━━━ Text segment

In that case the Mauritian Director of Public Prosecutions, who enjoys similar prosecutorial powers to both the English and Nigerian Attorneys-General under the Mauritian Constitution, filed a nolle prosequi and terminated the proceedings each time the appellant tried to bring a private prosecution against a senior politician. The appellant requested leave to apply for judicial review from the Supreme Court of Mauritius but the court upheld the DPP’s decision that the effect of the decision in Gouriet was that the exercise of the DPP's powers was not amenable to judicial review.
However, on appeal to the Privy Council the DPP, in an apparent attempt to avoid the adverse implication of the GCHQ case for the Gouriet precedent, supported the decision of the Supreme Court by relying less on the source of the power to enter a nolle prosequi than on the nature of the decision to enter one. Relying on the Supreme Court’s decision in The State v Ilori, the DPP contended that a prosecutorial decision involves the assessment of factors which the courts cannot and should not seek to review.
The Privy Council emphatically rejected this contention, and refused to disturb what it described as “the ordinary assumption that a public officer exercising statutory functions is amenable to judicial review.”
Lord Bingham, who delivered the judgment, indicated (at paragraph 14) that Viscount Dilhorne’s dictum in Gouriet could now be “reviewed or modified in the light of the later decision of the House of Lords in the GCHQ case.” Also, in a subsequent passage (paragraph 21) he referred to “the immunity enjoyed, at any rate in the past, by the English Attorney General when exercising the prerogative power to enter a nolle prosequi.”
The decision in Mohit is also significant in the sense that the Board confirmed that the statutory prosecutorial powers of the Attorney-General in English law are definitely subject to judicial review. According to Lord Bingham (at paragraph 14): “Where the Attorney General’s power derives from a statutory source, as in giving his consent to prosecutions requiring such consent, since the source of the discretionary power rests in statute law there are no inherent constitutional objections to the jurisdiction of the courts being invoked.”
Even more significantly for present purposes, the Board also gave short shrift to the decision of the Supreme Court in Ilori, which the DPP had relied on as authority for the contention that his power to enter a nolle prosequi could not be subject to judicial review.
The office Attorney-General under the Nigerian Constitutions
There was an officer that acted as Attorney-General in every British Colony. He was generally appointed by an instrument under the Public Seal of the Colony in Her Majesty’s name and performed similar functions to those of the Attorney-General in England. It is arguable that prior to the attainment of republican status in 1963 the basis of certain executive powers, including the prosecutorial powers, could be traced to the royal prerogative.
However, from 1 October 1963 when the republican Constitution took effect, the Queen formally lost her sovereignty over Nigeria and her functions devolved upon the President and the Governors of the Regions. Consequently, any prerogative power not previously abrogated by the 1960 Constitution or any other statute was extinguished by the 1963 Constitution. Moreover, the 1963 Constitution transferred the prosecutorial powers from the federal and regional Directors of Public Prosecutions to the federal and regional Attorneys-General.

━━━━━━
━━━ Information given

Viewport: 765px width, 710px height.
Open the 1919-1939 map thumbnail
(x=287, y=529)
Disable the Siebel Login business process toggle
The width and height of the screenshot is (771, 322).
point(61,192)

━━━━━━

_Challenge 1:_
Reproduce the passage on prosecutorial powers from "The office Attorney-General" through "the royal prerogative.", substituting "Territory" for every occurrence of "Colony".
_Challenge 2:_
Name every court case that the passage on prosecutorial powers mentions.
_Challenge 3:_
Answer the following questions using the passage on prosecutorial powers.
(a) In which paragraph did Lord Bingham indicate that Viscount Dilhorne's dictum in Gouriet could be reviewed or modified?
(b) On what date did the republican Constitution take effect?
(c) Upon whom did the Queen's functions devolve once she lost her sovereignty over Nigeria?

_Worked answer 1:_
The office Attorney-General under the Nigerian Constitutions
There was an officer that acted as Attorney-General in every British Territory. He was generally appointed by an instrument under the Public Seal of the Territory in Her Majesty’s name and performed similar functions to those of the Attorney-General in England. It is arguable that prior to the attainment of republican status in 1963 the basis of certain executive powers, including the prosecutorial powers, could be traced to the royal prerogative.

_Worked answer 2:_
Gouriet
the GCHQ case
The State v Ilori
Mohit

_Worked answer 3:_
(a) Paragraph 14
(b) 1 October 1963
(c) The President and the Governors of the Regions